Work instructions ->
Print out the entries exactly, and include each one.

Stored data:
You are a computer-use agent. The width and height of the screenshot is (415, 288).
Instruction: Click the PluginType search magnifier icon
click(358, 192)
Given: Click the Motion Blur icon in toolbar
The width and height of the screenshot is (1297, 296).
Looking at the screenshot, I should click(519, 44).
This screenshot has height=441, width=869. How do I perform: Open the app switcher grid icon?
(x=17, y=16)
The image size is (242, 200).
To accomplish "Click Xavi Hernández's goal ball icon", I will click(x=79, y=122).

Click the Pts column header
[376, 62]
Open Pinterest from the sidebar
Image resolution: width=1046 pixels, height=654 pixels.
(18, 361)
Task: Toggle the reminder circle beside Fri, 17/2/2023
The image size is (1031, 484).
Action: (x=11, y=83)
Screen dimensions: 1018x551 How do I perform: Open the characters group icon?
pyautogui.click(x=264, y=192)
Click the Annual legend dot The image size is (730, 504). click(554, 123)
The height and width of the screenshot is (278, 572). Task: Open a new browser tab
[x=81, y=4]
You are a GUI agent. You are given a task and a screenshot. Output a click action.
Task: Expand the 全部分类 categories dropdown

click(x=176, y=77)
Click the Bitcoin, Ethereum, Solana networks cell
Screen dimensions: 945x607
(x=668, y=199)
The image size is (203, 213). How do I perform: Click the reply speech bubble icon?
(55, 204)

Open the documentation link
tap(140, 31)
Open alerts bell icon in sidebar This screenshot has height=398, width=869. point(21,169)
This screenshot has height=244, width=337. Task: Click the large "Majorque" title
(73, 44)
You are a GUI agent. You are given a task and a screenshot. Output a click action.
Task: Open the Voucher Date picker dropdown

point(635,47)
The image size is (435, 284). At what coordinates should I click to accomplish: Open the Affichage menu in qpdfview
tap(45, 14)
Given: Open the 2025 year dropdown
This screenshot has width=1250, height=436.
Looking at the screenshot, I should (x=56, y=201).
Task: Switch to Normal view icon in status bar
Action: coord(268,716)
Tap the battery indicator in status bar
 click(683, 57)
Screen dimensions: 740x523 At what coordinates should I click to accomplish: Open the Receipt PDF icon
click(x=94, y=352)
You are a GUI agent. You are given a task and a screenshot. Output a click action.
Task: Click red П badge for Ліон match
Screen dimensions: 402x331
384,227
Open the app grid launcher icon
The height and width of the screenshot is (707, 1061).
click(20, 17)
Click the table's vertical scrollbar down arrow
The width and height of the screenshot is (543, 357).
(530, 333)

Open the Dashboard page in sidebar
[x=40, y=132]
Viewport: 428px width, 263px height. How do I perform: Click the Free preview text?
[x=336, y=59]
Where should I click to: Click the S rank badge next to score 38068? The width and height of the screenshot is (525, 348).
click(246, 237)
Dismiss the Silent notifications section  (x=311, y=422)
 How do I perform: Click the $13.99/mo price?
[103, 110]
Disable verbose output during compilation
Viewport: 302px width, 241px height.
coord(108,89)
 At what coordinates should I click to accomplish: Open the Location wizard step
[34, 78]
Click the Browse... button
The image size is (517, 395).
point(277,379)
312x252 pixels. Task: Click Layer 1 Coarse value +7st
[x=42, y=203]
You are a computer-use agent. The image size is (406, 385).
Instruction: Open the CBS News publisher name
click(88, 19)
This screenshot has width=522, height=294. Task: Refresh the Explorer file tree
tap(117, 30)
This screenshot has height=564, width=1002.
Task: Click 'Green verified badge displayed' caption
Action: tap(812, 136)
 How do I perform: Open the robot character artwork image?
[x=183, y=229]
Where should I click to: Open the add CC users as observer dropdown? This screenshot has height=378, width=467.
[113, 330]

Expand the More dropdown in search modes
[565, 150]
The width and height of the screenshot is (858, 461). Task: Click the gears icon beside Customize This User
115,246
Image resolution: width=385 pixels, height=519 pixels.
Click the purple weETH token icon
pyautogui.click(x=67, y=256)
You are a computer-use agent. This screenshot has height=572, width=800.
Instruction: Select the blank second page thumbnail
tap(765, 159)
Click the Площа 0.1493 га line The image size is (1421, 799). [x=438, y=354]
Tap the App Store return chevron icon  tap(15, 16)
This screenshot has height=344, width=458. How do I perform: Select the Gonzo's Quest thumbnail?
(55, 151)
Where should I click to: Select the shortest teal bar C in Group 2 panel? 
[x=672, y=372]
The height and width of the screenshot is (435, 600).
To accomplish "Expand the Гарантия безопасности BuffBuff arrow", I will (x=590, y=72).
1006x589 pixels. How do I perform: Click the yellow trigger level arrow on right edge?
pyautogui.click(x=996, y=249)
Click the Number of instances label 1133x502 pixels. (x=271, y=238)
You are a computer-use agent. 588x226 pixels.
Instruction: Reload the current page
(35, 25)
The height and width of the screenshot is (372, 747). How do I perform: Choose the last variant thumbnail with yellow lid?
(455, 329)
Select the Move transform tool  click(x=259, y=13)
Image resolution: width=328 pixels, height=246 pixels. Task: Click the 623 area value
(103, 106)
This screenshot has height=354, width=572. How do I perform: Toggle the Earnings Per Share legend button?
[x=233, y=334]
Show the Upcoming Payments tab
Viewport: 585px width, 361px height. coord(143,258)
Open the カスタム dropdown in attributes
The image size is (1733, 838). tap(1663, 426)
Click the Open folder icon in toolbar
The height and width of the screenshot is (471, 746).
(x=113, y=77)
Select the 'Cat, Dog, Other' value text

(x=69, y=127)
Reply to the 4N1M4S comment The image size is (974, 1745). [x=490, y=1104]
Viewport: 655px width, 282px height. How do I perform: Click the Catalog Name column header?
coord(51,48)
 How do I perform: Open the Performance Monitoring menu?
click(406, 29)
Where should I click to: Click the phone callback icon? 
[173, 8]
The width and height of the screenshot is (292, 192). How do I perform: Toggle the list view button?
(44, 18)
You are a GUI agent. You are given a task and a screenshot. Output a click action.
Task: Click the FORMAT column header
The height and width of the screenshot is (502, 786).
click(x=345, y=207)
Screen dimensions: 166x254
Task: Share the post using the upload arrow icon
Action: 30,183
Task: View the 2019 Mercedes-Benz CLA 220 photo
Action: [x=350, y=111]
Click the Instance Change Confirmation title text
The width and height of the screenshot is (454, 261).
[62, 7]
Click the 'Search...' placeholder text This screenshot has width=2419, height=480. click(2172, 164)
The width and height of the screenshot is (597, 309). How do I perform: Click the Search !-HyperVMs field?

Written answer ->
You are a computer-use agent. The width and height of the screenshot is (415, 288).
Instruction: Click the PluginType search magnifier icon
click(358, 192)
Given: Click the Motion Blur icon in toolbar
The width and height of the screenshot is (1297, 296).
Looking at the screenshot, I should click(519, 44).
This screenshot has height=441, width=869. How do I perform: Open the app switcher grid icon?
(x=17, y=16)
The image size is (242, 200).
To accomplish "Click Xavi Hernández's goal ball icon", I will click(x=79, y=122).

Click the Pts column header
[376, 62]
Open Pinterest from the sidebar
Image resolution: width=1046 pixels, height=654 pixels.
(18, 361)
Task: Toggle the reminder circle beside Fri, 17/2/2023
The image size is (1031, 484).
Action: (x=11, y=83)
Screen dimensions: 1018x551 How do I perform: Open the characters group icon?
pyautogui.click(x=264, y=192)
Click the Annual legend dot The image size is (730, 504). click(554, 123)
The height and width of the screenshot is (278, 572). Task: Open a new browser tab
[x=81, y=4]
You are a GUI agent. You are given a task and a screenshot. Output a click action.
Task: Expand the 全部分类 categories dropdown

click(x=176, y=77)
Click the Bitcoin, Ethereum, Solana networks cell
Screen dimensions: 945x607
(x=668, y=199)
The image size is (203, 213). How do I perform: Click the reply speech bubble icon?
(55, 204)

Open the documentation link
tap(140, 31)
Open alerts bell icon in sidebar This screenshot has height=398, width=869. point(21,169)
This screenshot has height=244, width=337. Task: Click the large "Majorque" title
(73, 44)
You are a GUI agent. You are given a task and a screenshot. Output a click action.
Task: Open the Voucher Date picker dropdown

point(635,47)
The image size is (435, 284). At what coordinates should I click to accomplish: Open the Affichage menu in qpdfview
tap(45, 14)
Given: Open the 2025 year dropdown
This screenshot has width=1250, height=436.
Looking at the screenshot, I should (x=56, y=201).
Task: Switch to Normal view icon in status bar
Action: coord(268,716)
Tap the battery indicator in status bar
 click(683, 57)
Screen dimensions: 740x523 At what coordinates should I click to accomplish: Open the Receipt PDF icon
click(x=94, y=352)
You are a GUI agent. You are given a task and a screenshot. Output a click action.
Task: Click red П badge for Ліон match
Screen dimensions: 402x331
384,227
Open the app grid launcher icon
The height and width of the screenshot is (707, 1061).
click(20, 17)
Click the table's vertical scrollbar down arrow
The width and height of the screenshot is (543, 357).
(530, 333)

Open the Dashboard page in sidebar
[x=40, y=132]
Viewport: 428px width, 263px height. How do I perform: Click the Free preview text?
[x=336, y=59]
Where should I click to: Click the S rank badge next to score 38068? The width and height of the screenshot is (525, 348).
click(246, 237)
Dismiss the Silent notifications section  (x=311, y=422)
 How do I perform: Click the $13.99/mo price?
[103, 110]
Disable verbose output during compilation
Viewport: 302px width, 241px height.
coord(108,89)
 At what coordinates should I click to accomplish: Open the Location wizard step
[34, 78]
Click the Browse... button
The image size is (517, 395).
point(277,379)
312x252 pixels. Task: Click Layer 1 Coarse value +7st
[x=42, y=203]
You are a computer-use agent. The image size is (406, 385).
Instruction: Open the CBS News publisher name
click(88, 19)
This screenshot has width=522, height=294. Task: Refresh the Explorer file tree
tap(117, 30)
This screenshot has height=564, width=1002.
Task: Click 'Green verified badge displayed' caption
Action: tap(812, 136)
 How do I perform: Open the robot character artwork image?
[x=183, y=229]
Where should I click to: Open the add CC users as observer dropdown? This screenshot has height=378, width=467.
[113, 330]

Expand the More dropdown in search modes
[565, 150]
The width and height of the screenshot is (858, 461). Task: Click the gears icon beside Customize This User
115,246
Image resolution: width=385 pixels, height=519 pixels.
Click the purple weETH token icon
pyautogui.click(x=67, y=256)
You are a computer-use agent. This screenshot has height=572, width=800.
Instruction: Select the blank second page thumbnail
tap(765, 159)
Click the Площа 0.1493 га line The image size is (1421, 799). [x=438, y=354]
Tap the App Store return chevron icon  tap(15, 16)
This screenshot has height=344, width=458. How do I perform: Select the Gonzo's Quest thumbnail?
(55, 151)
Where should I click to: Select the shortest teal bar C in Group 2 panel? 
[x=672, y=372]
The height and width of the screenshot is (435, 600).
To accomplish "Expand the Гарантия безопасности BuffBuff arrow", I will (x=590, y=72).
1006x589 pixels. How do I perform: Click the yellow trigger level arrow on right edge?
pyautogui.click(x=996, y=249)
Click the Number of instances label 1133x502 pixels. (x=271, y=238)
You are a computer-use agent. 588x226 pixels.
Instruction: Reload the current page
(35, 25)
The height and width of the screenshot is (372, 747). How do I perform: Choose the last variant thumbnail with yellow lid?
(455, 329)
Select the Move transform tool  click(x=259, y=13)
Image resolution: width=328 pixels, height=246 pixels. Task: Click the 623 area value
(103, 106)
This screenshot has height=354, width=572. How do I perform: Toggle the Earnings Per Share legend button?
[x=233, y=334]
Show the Upcoming Payments tab
Viewport: 585px width, 361px height. coord(143,258)
Open the カスタム dropdown in attributes
The image size is (1733, 838). tap(1663, 426)
Click the Open folder icon in toolbar
The height and width of the screenshot is (471, 746).
(x=113, y=77)
Select the 'Cat, Dog, Other' value text

(x=69, y=127)
Reply to the 4N1M4S comment The image size is (974, 1745). [x=490, y=1104]
Viewport: 655px width, 282px height. How do I perform: Click the Catalog Name column header?
coord(51,48)
 How do I perform: Open the Performance Monitoring menu?
click(406, 29)
Where should I click to: Click the phone callback icon? 
[173, 8]
The width and height of the screenshot is (292, 192). How do I perform: Toggle the list view button?
(44, 18)
You are a GUI agent. You are given a task and a screenshot. Output a click action.
Task: Click the FORMAT column header
The height and width of the screenshot is (502, 786).
click(x=345, y=207)
Screen dimensions: 166x254
Task: Share the post using the upload arrow icon
Action: 30,183
Task: View the 2019 Mercedes-Benz CLA 220 photo
Action: [x=350, y=111]
Click the Instance Change Confirmation title text
The width and height of the screenshot is (454, 261).
[62, 7]
Click the 'Search...' placeholder text This screenshot has width=2419, height=480. click(2172, 164)
The width and height of the screenshot is (597, 309). How do I perform: Click the Search !-HyperVMs field?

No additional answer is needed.